SOURCE DATA START
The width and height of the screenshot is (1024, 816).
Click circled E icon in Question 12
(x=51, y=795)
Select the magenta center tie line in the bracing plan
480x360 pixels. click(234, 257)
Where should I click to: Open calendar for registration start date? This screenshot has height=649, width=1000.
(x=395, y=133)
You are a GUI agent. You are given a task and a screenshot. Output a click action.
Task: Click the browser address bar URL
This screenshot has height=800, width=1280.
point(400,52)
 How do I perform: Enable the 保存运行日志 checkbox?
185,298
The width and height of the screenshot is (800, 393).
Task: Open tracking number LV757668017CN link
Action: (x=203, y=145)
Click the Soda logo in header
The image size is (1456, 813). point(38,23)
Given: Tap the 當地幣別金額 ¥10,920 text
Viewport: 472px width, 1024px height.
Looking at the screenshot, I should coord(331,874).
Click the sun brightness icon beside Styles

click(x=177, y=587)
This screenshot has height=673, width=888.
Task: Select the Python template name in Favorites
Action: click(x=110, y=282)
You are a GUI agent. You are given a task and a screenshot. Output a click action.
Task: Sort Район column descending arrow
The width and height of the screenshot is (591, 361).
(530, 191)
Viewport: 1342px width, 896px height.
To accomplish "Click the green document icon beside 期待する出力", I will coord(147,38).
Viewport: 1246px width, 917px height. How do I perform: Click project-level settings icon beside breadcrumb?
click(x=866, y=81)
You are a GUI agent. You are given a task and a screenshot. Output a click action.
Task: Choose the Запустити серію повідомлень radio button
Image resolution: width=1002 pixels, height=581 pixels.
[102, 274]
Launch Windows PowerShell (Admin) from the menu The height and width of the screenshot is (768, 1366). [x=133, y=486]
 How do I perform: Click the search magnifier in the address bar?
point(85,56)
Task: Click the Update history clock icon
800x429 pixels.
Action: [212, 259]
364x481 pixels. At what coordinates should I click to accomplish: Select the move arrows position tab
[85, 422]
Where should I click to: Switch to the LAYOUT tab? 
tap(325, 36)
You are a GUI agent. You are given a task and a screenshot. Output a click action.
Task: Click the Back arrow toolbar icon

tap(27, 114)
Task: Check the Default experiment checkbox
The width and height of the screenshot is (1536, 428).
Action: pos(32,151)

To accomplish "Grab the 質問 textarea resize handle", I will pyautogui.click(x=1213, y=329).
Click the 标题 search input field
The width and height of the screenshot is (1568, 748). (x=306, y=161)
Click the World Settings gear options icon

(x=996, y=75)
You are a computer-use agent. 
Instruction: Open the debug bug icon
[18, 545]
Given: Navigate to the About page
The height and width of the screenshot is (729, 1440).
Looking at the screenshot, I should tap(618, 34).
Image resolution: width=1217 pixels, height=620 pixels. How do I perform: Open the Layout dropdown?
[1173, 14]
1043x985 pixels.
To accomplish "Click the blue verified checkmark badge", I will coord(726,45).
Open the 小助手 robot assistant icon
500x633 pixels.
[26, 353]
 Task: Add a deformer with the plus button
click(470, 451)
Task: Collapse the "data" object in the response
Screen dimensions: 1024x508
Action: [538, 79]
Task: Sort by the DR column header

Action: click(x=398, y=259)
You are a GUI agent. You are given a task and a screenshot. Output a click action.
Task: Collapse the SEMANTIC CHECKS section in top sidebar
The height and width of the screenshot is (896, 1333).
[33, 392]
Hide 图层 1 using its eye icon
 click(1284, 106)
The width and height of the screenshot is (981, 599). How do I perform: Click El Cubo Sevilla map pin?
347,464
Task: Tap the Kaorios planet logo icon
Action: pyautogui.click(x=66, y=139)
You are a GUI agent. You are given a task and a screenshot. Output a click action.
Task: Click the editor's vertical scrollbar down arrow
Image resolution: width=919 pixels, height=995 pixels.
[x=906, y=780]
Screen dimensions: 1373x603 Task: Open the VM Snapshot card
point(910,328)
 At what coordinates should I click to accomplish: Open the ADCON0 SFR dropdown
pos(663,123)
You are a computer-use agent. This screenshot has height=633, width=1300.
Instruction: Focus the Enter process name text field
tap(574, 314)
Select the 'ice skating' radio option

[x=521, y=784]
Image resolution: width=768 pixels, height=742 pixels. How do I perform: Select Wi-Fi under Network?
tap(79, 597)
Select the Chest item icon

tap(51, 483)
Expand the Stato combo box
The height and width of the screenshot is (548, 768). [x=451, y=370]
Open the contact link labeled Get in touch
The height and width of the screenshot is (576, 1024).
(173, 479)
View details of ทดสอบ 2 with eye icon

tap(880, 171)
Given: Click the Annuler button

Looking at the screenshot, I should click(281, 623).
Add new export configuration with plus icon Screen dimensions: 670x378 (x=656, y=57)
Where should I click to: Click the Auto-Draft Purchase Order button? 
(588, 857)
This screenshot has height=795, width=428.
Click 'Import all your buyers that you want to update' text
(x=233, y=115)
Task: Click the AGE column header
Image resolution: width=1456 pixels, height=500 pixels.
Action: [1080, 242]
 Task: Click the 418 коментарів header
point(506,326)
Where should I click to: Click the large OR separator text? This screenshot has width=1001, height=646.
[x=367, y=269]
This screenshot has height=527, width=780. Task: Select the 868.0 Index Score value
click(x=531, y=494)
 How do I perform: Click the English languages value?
SOURCE DATA END
■ EXERCISE
All entries should be restated word for word.

■ ANSWER TO THE PROBLEM
The width and height of the screenshot is (1024, 816).
Click circled E icon in Question 12
(x=51, y=795)
Select the magenta center tie line in the bracing plan
480x360 pixels. click(234, 257)
Where should I click to: Open calendar for registration start date? This screenshot has height=649, width=1000.
(x=395, y=133)
You are a GUI agent. You are given a task and a screenshot. Output a click action.
Task: Click the browser address bar URL
This screenshot has height=800, width=1280.
point(400,52)
 How do I perform: Enable the 保存运行日志 checkbox?
185,298
The width and height of the screenshot is (800, 393).
Task: Open tracking number LV757668017CN link
Action: (x=203, y=145)
Click the Soda logo in header
The image size is (1456, 813). point(38,23)
Given: Tap the 當地幣別金額 ¥10,920 text
Viewport: 472px width, 1024px height.
Looking at the screenshot, I should coord(331,874).
Click the sun brightness icon beside Styles

click(x=177, y=587)
This screenshot has height=673, width=888.
Task: Select the Python template name in Favorites
Action: click(x=110, y=282)
You are a GUI agent. You are given a task and a screenshot. Output a click action.
Task: Sort Район column descending arrow
The width and height of the screenshot is (591, 361).
(530, 191)
Viewport: 1342px width, 896px height.
To accomplish "Click the green document icon beside 期待する出力", I will coord(147,38).
Viewport: 1246px width, 917px height. How do I perform: Click project-level settings icon beside breadcrumb?
click(x=866, y=81)
You are a GUI agent. You are given a task and a screenshot. Output a click action.
Task: Choose the Запустити серію повідомлень radio button
Image resolution: width=1002 pixels, height=581 pixels.
[102, 274]
Launch Windows PowerShell (Admin) from the menu The height and width of the screenshot is (768, 1366). [x=133, y=486]
 How do I perform: Click the search magnifier in the address bar?
point(85,56)
Task: Click the Update history clock icon
800x429 pixels.
Action: [212, 259]
364x481 pixels. At what coordinates should I click to accomplish: Select the move arrows position tab
[85, 422]
Where should I click to: Switch to the LAYOUT tab? 
tap(325, 36)
You are a GUI agent. You are given a task and a screenshot. Output a click action.
Task: Click the Back arrow toolbar icon

tap(27, 114)
Task: Check the Default experiment checkbox
The width and height of the screenshot is (1536, 428).
Action: pos(32,151)

To accomplish "Grab the 質問 textarea resize handle", I will pyautogui.click(x=1213, y=329).
Click the 标题 search input field
The width and height of the screenshot is (1568, 748). (x=306, y=161)
Click the World Settings gear options icon

(x=996, y=75)
You are a computer-use agent. 
Instruction: Open the debug bug icon
[18, 545]
Given: Navigate to the About page
The height and width of the screenshot is (729, 1440).
Looking at the screenshot, I should tap(618, 34).
Image resolution: width=1217 pixels, height=620 pixels. How do I perform: Open the Layout dropdown?
[1173, 14]
1043x985 pixels.
To accomplish "Click the blue verified checkmark badge", I will coord(726,45).
Open the 小助手 robot assistant icon
500x633 pixels.
[26, 353]
 Task: Add a deformer with the plus button
click(470, 451)
Task: Collapse the "data" object in the response
Screen dimensions: 1024x508
Action: [538, 79]
Task: Sort by the DR column header

Action: click(x=398, y=259)
You are a GUI agent. You are given a task and a screenshot. Output a click action.
Task: Collapse the SEMANTIC CHECKS section in top sidebar
The height and width of the screenshot is (896, 1333).
[33, 392]
Hide 图层 1 using its eye icon
 click(1284, 106)
The width and height of the screenshot is (981, 599). How do I perform: Click El Cubo Sevilla map pin?
347,464
Task: Tap the Kaorios planet logo icon
Action: pyautogui.click(x=66, y=139)
You are a GUI agent. You are given a task and a screenshot. Output a click action.
Task: Click the editor's vertical scrollbar down arrow
Image resolution: width=919 pixels, height=995 pixels.
[x=906, y=780]
Screen dimensions: 1373x603 Task: Open the VM Snapshot card
point(910,328)
 At what coordinates should I click to accomplish: Open the ADCON0 SFR dropdown
pos(663,123)
You are a computer-use agent. This screenshot has height=633, width=1300.
Instruction: Focus the Enter process name text field
tap(574, 314)
Select the 'ice skating' radio option

[x=521, y=784]
Image resolution: width=768 pixels, height=742 pixels. How do I perform: Select Wi-Fi under Network?
tap(79, 597)
Select the Chest item icon

tap(51, 483)
Expand the Stato combo box
The height and width of the screenshot is (548, 768). [x=451, y=370]
Open the contact link labeled Get in touch
The height and width of the screenshot is (576, 1024).
(173, 479)
View details of ทดสอบ 2 with eye icon

tap(880, 171)
Given: Click the Annuler button

Looking at the screenshot, I should click(281, 623).
Add new export configuration with plus icon Screen dimensions: 670x378 (x=656, y=57)
Where should I click to: Click the Auto-Draft Purchase Order button? 
(588, 857)
This screenshot has height=795, width=428.
Click 'Import all your buyers that you want to update' text
(x=233, y=115)
Task: Click the AGE column header
Image resolution: width=1456 pixels, height=500 pixels.
Action: [1080, 242]
 Task: Click the 418 коментарів header
point(506,326)
Where should I click to: Click the large OR separator text? This screenshot has width=1001, height=646.
[x=367, y=269]
This screenshot has height=527, width=780. Task: Select the 868.0 Index Score value
click(x=531, y=494)
 How do I perform: Click the English languages value?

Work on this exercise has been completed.